AIM OF THE TASK - Copy out the data from the line containing "The width and" to the line containing "tap(432, 434)", including both of those lines, and leave out the pictures.

RECORD SET -
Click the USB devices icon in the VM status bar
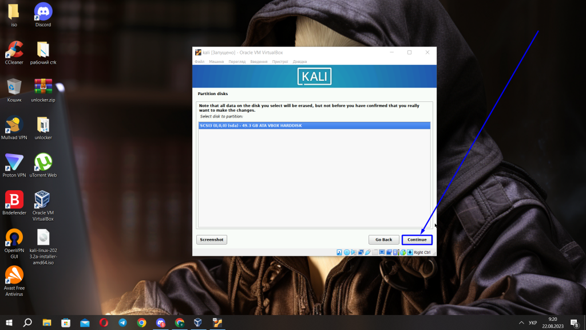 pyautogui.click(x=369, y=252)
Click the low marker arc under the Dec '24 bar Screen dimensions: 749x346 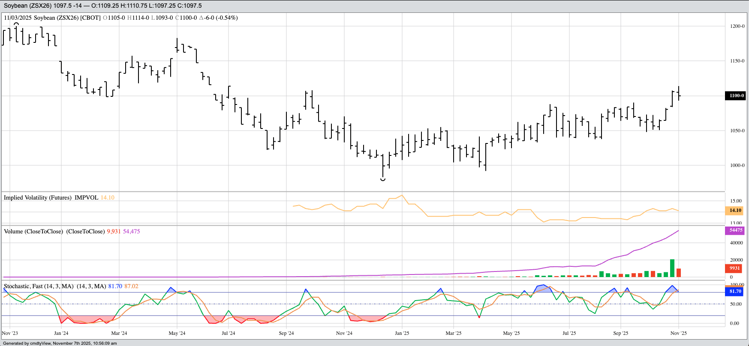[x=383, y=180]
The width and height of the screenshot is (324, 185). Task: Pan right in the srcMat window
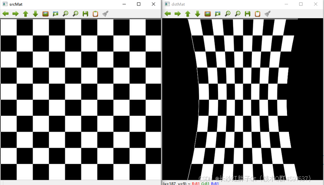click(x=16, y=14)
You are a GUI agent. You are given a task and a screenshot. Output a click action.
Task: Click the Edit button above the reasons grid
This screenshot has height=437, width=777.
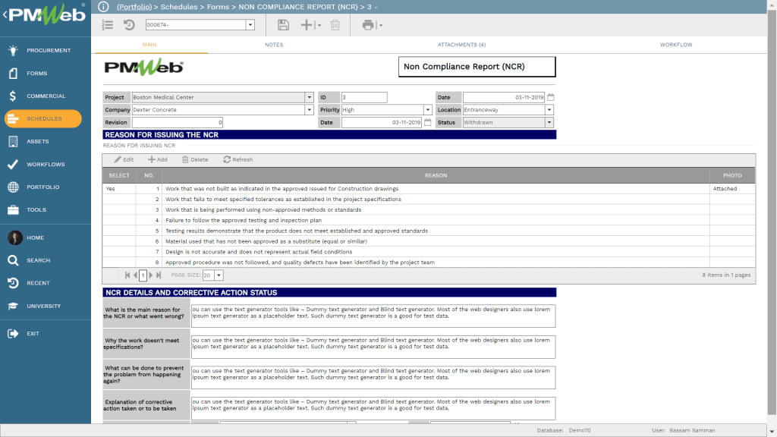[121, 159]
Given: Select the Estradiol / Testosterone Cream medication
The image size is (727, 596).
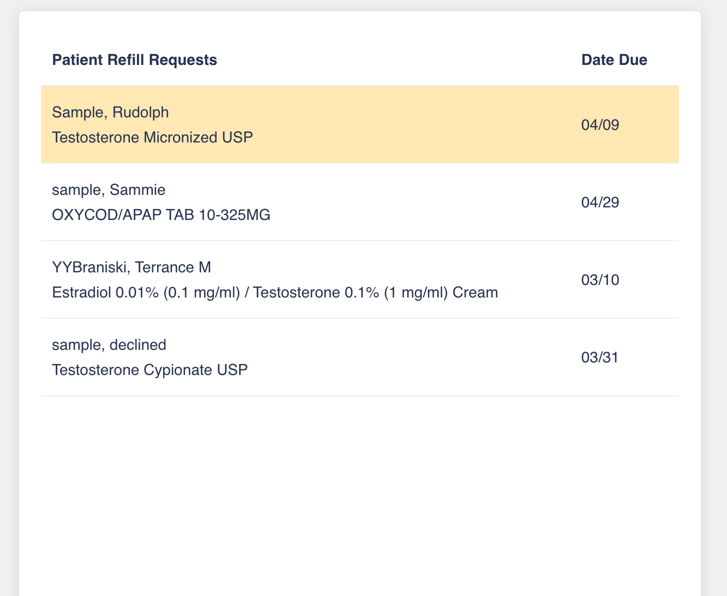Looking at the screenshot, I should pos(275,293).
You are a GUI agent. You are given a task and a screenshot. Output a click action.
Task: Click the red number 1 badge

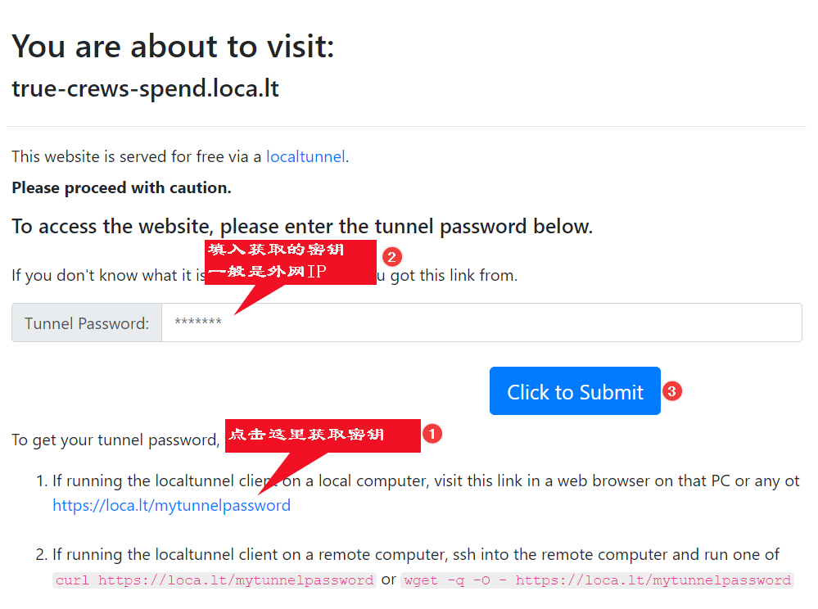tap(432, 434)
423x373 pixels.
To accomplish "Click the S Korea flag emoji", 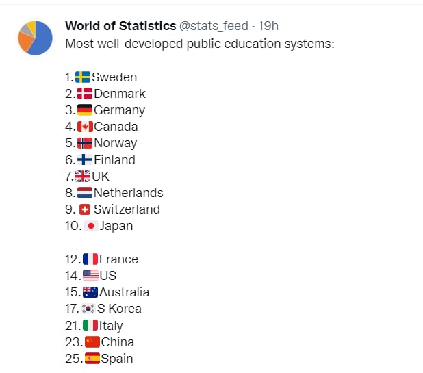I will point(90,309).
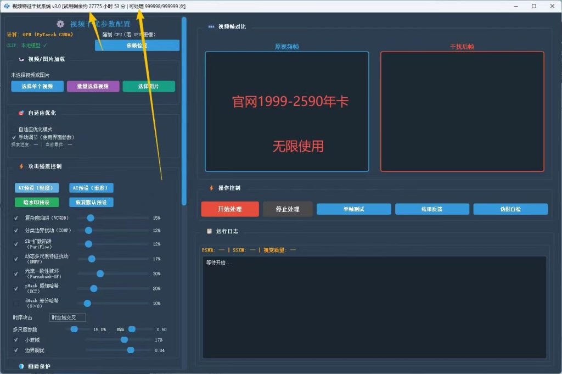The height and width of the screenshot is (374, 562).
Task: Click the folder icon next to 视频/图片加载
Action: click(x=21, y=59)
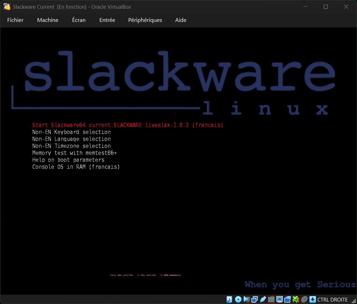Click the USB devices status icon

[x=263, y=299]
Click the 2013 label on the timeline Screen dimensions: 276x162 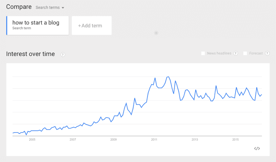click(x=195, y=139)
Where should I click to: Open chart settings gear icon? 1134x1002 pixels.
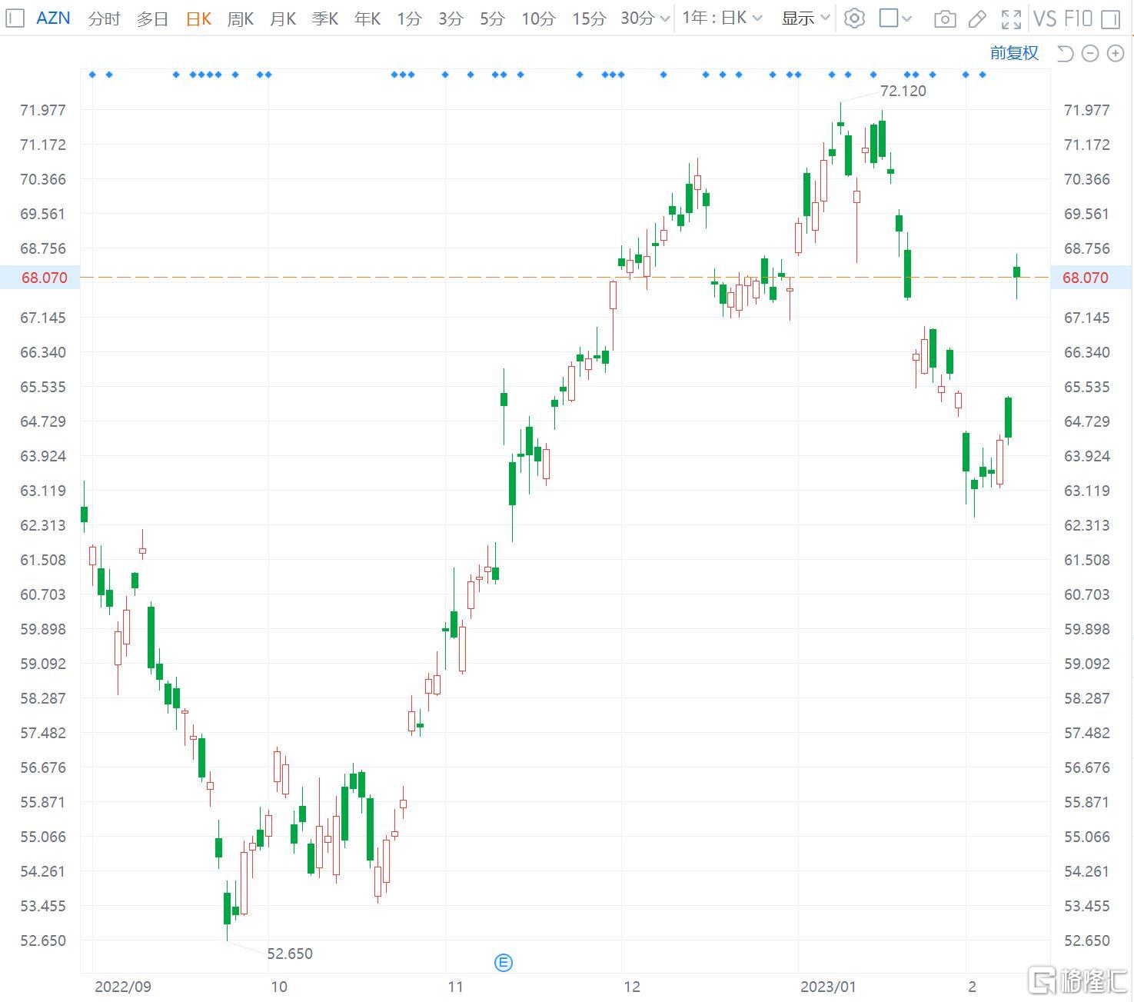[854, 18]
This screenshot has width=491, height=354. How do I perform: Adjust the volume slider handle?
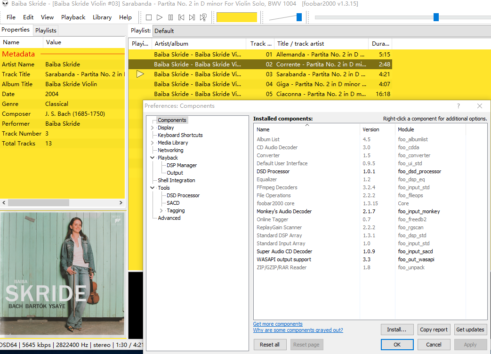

* * *

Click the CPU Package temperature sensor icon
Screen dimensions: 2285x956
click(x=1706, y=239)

THE RESPONSE -
The width and height of the screenshot is (324, 185). Task: Pan right in the srcMat window
click(x=16, y=14)
You are a GUI agent. You are given a task and a screenshot. Output a click action.
Task: Click the Edit button above the reasons grid
This screenshot has height=437, width=777.
[121, 159]
Given: Select the Estradiol / Testosterone Cream medication
The image size is (727, 596).
Looking at the screenshot, I should pos(275,293).
You are a GUI agent. You are given a task and a screenshot. Output a click action.
Task: Click the red number 1 badge

tap(432, 434)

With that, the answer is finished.